▶ **FRAGMENTO DEL DOCUMENTO**
A partir de esta idea de que el teatro de Echegaray anda por buen rumbo puesto que lo único que le falta es deshacerse de la acción, Clarín analizará la obra en detalle señalando errores en escenas accesorias que no realzan al personaje central. Es en la aparición del protagonista en la escena, cuando cobra sentido la acción y el drama adquiere dimensiones de obra clásica:

Hasta que entra Vico [representando el personaje principal] el interés no se presenta. Pero entonces sí; la pasión fuerte y noble, decidida a triunfar porque se siente legítima, habla allí con el vigor hermoso y fresco, casi candoroso con que sabe Echegaray representar estos caracteres... que en suma, demuestran ser en poesía descendientes directos de aquellos héroes de los romances y de la comedia de Lope y Calderón, a pesar de las alteraciones y cambios naturales del tiempo.


(ibid., págs. 36-37)

▶ **COMPLETA LO SIGUIENTE**
1) Indica si cada afirmación concuerda con el fragmento sobre Clarín y el teatro de Echegaray, respondiendo sí o no y citando literalmente las palabras del texto que lo deciden: (a) Clarín opina que al teatro de Echegaray solo le falta deshacerse de la acción. (b) El interés de la obra está presente desde antes de que entre Vico. (c) Los caracteres que representa Echegaray se vinculan con los héroes de los romances y de la comedia de Lope y Calderón.
2) Prosigue con un párrafo breve el fragmento sobre Clarín y el teatro de Echegaray a partir de la cita final.

▶ **MATERIAL MOSTRADO**
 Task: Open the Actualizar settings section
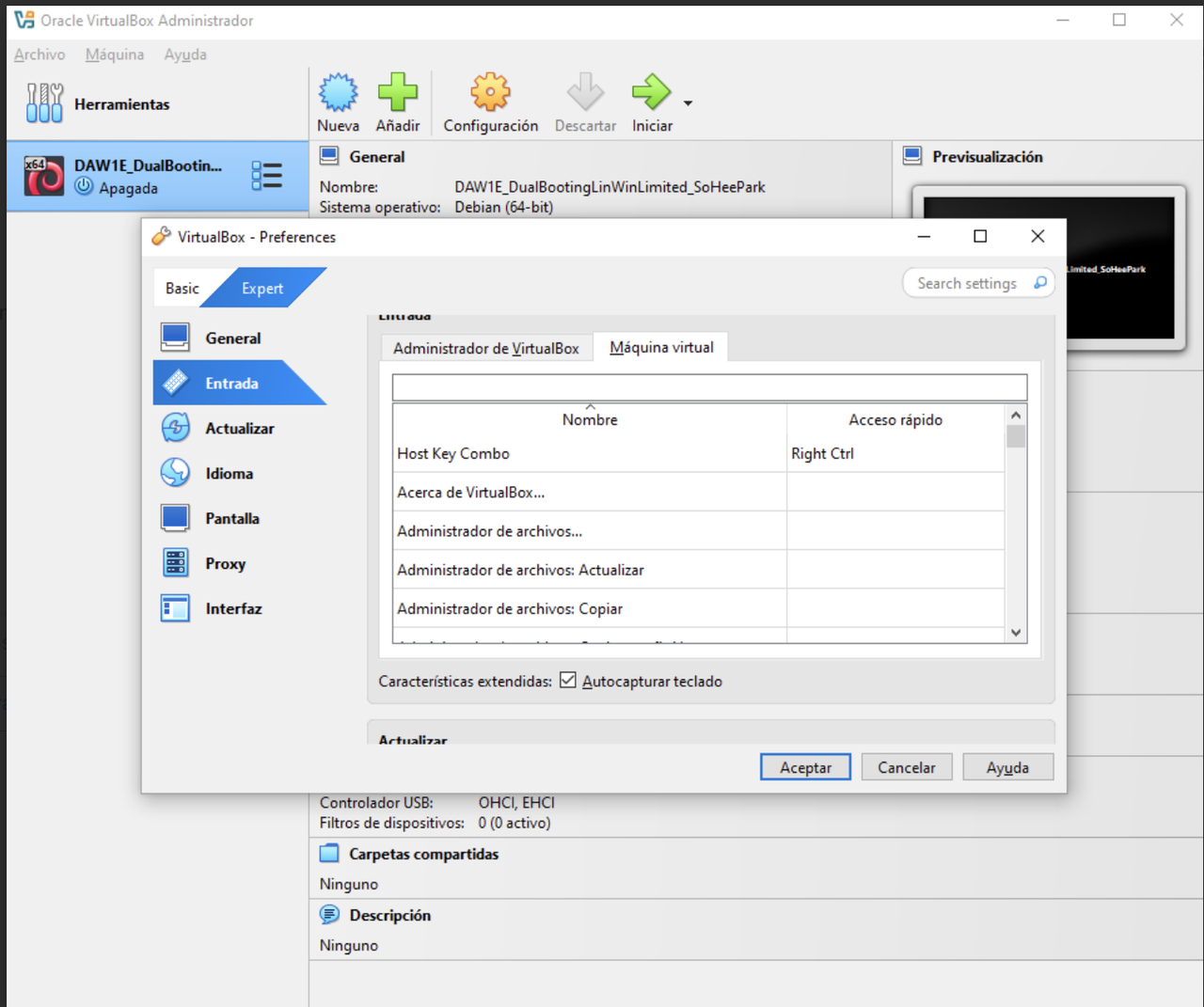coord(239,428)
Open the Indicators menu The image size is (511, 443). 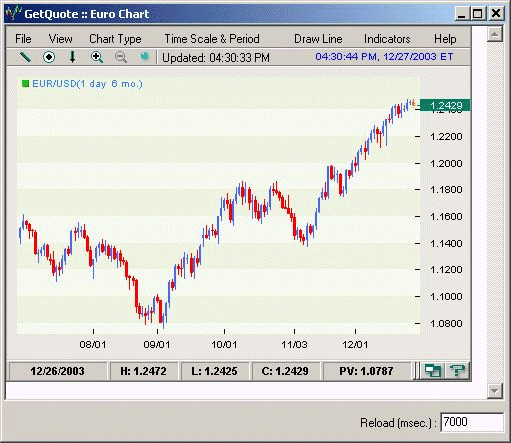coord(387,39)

---

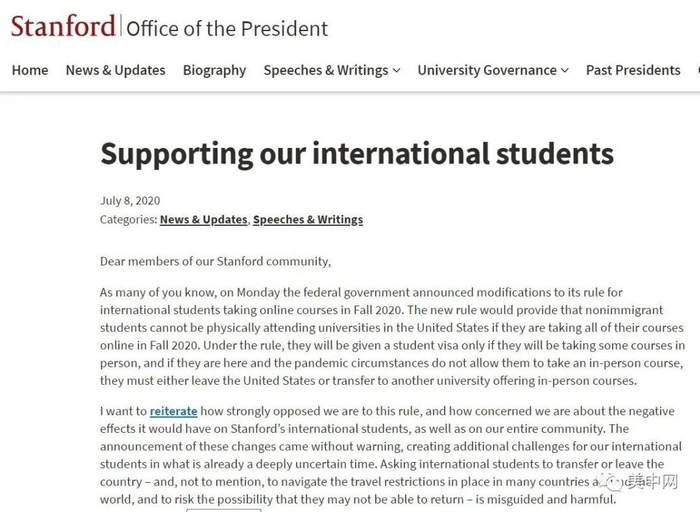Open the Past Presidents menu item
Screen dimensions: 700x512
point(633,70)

▶ **RESPUESTAS**
1)
(a) Sí: «lo único que le falta es deshacerse de la acción».
(b) No: «Hasta que entra Vico [representando el personaje principal] el interés no se presenta».
(c) Sí: «descendientes directos de aquellos héroes de los romances y de la comedia de Lope y Calderón».

2)
Entusiasmo tal es, sin duda, halagador no sólo a la concepción del personaje por parte del dramaturgo, sino que deja ver el valor escénico de un actor como Vico. En la obra el conflicto se establece una vez más entre el individuo y el mundo en que se mueve siendo aquél víctima de las reglas irracionales de la sociedad. Clarín concluye que Echegaray logra en la exposición de tal conflicto incorporar lo glorioso del teatro clásico al teatro de la época. Debido a esta convergencia del pasado en el presente la obra se acerca entonces al teatro moderno: «después de situaciones y diálogos como aquellos [...] creo a Echegaray capaz hasta de dar con esa mosca blanca que se llama el teatro contemporáneo, casi casi naturalista» (ibid., pág. 72). Aunque el crítico se adelanta a señalar ciertos errores de técnica, le interesa más advertir los aspectos positivos y en especial pone énfasis en la importancia que se da a la pasión como aspecto esencial del ser humano.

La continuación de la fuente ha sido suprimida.